What you need to do:
Go through the entries below from the first line and transcribe each one exactly, ending with the line that contains "Task: Click the Aug 10 week header".

Stored items
■ ■ ■ ■ ■
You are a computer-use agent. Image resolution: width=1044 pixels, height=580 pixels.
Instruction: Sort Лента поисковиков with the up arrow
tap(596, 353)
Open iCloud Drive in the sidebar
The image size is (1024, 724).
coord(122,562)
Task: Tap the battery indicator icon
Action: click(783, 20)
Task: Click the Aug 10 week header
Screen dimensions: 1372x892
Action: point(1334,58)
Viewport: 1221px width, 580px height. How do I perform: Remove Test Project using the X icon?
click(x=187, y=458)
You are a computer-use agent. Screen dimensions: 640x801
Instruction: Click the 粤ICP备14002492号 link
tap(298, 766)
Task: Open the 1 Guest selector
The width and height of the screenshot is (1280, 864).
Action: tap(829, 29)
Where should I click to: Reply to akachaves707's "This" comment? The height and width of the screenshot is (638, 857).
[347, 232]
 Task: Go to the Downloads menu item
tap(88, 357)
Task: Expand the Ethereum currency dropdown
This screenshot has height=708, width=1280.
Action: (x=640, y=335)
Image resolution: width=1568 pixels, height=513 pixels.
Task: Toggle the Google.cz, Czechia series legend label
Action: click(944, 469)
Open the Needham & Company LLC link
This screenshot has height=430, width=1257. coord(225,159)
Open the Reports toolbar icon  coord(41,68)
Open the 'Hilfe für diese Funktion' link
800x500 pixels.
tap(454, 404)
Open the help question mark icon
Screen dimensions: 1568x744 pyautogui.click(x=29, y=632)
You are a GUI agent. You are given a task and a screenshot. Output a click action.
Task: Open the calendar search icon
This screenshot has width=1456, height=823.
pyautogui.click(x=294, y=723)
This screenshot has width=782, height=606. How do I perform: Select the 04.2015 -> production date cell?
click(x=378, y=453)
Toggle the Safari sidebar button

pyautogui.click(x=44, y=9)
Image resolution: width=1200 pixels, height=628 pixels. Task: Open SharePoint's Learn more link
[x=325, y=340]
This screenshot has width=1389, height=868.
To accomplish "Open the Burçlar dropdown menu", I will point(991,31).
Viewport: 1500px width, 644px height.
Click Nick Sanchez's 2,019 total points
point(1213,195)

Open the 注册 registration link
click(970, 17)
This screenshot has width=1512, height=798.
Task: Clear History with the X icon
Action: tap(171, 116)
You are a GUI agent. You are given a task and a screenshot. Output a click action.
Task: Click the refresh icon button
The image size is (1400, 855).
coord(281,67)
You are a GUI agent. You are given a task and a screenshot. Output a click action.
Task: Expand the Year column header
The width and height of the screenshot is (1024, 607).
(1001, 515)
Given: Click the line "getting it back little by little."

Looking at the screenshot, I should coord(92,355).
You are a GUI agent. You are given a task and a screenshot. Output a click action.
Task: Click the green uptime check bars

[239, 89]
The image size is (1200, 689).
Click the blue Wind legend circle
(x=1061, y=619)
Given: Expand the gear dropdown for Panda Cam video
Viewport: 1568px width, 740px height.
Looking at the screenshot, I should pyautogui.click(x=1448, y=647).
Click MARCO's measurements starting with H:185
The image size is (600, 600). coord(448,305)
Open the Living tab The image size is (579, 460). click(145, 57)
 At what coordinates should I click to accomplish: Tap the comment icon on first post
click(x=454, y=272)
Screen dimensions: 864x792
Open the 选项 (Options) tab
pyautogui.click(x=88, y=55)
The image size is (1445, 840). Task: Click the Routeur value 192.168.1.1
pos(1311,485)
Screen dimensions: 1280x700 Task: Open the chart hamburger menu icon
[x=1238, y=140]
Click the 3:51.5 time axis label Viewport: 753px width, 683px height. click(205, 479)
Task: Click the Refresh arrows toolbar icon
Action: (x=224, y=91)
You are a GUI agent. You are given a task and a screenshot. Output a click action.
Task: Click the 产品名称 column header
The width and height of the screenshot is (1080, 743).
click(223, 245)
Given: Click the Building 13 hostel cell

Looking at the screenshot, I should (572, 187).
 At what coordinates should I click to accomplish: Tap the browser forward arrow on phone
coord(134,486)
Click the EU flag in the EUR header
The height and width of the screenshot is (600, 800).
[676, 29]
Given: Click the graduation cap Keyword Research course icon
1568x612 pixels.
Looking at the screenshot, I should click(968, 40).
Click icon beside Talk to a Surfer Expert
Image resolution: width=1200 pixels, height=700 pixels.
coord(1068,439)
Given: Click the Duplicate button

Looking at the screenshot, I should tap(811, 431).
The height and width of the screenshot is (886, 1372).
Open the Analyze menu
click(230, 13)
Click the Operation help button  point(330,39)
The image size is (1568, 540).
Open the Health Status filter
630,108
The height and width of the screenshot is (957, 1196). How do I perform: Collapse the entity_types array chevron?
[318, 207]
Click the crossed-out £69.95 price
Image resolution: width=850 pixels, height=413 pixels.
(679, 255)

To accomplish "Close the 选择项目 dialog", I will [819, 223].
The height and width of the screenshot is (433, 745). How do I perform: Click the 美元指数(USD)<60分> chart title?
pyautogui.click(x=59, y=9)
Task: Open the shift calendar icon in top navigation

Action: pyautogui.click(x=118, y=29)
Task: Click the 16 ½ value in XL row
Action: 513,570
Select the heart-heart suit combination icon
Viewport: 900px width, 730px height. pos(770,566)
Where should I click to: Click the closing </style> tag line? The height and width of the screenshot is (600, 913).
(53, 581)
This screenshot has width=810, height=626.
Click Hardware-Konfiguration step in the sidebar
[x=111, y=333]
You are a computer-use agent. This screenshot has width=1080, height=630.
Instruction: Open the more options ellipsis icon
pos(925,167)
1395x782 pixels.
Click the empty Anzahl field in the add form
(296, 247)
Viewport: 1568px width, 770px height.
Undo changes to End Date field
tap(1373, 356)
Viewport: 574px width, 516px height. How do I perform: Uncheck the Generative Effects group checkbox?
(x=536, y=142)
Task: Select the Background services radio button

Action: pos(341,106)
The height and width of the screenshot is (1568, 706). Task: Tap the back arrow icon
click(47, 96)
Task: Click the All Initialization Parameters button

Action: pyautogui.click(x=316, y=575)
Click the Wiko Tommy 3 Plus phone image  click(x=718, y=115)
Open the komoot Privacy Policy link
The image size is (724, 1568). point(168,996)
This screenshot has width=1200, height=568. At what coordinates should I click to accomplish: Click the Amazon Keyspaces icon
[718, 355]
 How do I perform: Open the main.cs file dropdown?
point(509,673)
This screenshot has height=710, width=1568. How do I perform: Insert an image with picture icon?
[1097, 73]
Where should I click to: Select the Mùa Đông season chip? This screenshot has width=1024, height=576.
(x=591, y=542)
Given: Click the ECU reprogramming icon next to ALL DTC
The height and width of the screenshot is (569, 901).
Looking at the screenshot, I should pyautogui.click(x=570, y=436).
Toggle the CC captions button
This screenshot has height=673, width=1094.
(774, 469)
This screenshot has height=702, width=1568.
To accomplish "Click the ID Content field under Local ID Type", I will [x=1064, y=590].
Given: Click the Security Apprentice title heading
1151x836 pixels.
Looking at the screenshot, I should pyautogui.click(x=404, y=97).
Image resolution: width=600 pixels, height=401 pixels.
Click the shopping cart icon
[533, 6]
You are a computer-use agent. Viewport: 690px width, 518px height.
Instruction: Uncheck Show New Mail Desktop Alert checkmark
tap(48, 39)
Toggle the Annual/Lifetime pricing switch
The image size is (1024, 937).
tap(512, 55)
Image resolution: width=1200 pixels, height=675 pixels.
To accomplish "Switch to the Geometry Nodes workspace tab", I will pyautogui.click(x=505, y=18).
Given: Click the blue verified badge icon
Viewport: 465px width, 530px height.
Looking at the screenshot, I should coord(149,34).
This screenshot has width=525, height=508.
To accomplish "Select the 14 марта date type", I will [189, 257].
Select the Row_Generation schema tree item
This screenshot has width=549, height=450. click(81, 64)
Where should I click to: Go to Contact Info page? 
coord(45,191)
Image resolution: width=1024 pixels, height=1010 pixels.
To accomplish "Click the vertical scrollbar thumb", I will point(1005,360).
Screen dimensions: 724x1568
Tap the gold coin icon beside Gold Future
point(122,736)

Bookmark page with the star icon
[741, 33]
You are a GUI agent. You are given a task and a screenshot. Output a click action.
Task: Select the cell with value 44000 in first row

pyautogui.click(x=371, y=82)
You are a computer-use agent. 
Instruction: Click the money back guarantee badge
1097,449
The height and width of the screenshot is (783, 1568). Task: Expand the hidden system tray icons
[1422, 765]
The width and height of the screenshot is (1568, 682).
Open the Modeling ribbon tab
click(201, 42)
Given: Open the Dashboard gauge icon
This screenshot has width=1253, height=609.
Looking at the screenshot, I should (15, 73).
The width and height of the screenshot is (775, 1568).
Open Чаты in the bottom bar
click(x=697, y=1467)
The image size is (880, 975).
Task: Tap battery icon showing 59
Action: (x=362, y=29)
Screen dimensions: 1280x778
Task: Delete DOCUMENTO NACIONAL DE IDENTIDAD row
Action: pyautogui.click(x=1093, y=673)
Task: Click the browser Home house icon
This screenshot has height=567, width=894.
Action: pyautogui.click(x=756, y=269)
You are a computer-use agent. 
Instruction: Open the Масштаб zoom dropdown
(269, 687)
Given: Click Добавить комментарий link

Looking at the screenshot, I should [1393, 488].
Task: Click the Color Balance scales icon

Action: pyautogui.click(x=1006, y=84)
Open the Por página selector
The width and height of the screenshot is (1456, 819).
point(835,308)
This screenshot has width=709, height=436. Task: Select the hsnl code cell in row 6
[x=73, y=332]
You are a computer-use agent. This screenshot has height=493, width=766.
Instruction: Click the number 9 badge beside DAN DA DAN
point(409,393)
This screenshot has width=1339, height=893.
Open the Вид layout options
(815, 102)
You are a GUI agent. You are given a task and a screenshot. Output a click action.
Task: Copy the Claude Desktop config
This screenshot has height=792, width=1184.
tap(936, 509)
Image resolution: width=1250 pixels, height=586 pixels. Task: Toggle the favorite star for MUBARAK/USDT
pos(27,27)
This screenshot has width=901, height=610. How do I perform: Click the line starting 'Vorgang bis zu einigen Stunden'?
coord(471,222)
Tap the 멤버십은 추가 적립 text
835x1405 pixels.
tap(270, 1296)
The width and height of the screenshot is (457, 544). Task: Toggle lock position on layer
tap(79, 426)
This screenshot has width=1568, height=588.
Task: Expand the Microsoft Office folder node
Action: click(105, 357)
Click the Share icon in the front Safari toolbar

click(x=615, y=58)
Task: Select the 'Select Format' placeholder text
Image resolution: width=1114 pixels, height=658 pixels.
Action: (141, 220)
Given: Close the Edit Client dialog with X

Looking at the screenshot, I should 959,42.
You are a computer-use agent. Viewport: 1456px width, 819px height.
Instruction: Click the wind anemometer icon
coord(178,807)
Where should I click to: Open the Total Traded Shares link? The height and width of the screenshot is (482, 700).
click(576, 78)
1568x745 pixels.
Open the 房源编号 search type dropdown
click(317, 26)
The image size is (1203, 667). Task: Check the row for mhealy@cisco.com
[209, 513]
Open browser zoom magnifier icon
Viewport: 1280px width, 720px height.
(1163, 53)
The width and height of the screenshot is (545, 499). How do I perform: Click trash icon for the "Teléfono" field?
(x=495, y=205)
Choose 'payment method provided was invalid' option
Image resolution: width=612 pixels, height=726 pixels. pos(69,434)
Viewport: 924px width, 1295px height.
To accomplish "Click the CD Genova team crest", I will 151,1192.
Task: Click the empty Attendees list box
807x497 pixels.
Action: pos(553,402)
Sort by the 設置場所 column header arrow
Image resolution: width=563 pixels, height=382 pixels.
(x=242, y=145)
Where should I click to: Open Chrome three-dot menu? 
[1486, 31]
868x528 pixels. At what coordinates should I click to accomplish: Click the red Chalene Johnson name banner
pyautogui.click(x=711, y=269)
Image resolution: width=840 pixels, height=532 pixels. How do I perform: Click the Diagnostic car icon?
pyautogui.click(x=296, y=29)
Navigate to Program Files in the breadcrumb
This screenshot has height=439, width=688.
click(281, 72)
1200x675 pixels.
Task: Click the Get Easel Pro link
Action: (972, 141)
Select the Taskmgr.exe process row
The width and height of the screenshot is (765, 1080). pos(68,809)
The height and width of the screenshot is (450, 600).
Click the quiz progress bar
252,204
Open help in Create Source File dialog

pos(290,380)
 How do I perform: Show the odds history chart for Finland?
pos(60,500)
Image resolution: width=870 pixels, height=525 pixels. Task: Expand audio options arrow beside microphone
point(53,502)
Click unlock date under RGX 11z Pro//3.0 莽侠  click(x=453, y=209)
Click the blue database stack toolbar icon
■ ■ ■ ■ ■
Solution to the problem:
You are a computer-use agent. Image resolution: width=1044 pixels, height=580 pixels.
Instruction: Sort Лента поисковиков with the up arrow
tap(596, 353)
Open iCloud Drive in the sidebar
The image size is (1024, 724).
coord(122,562)
Task: Tap the battery indicator icon
Action: click(783, 20)
Task: Click the Aug 10 week header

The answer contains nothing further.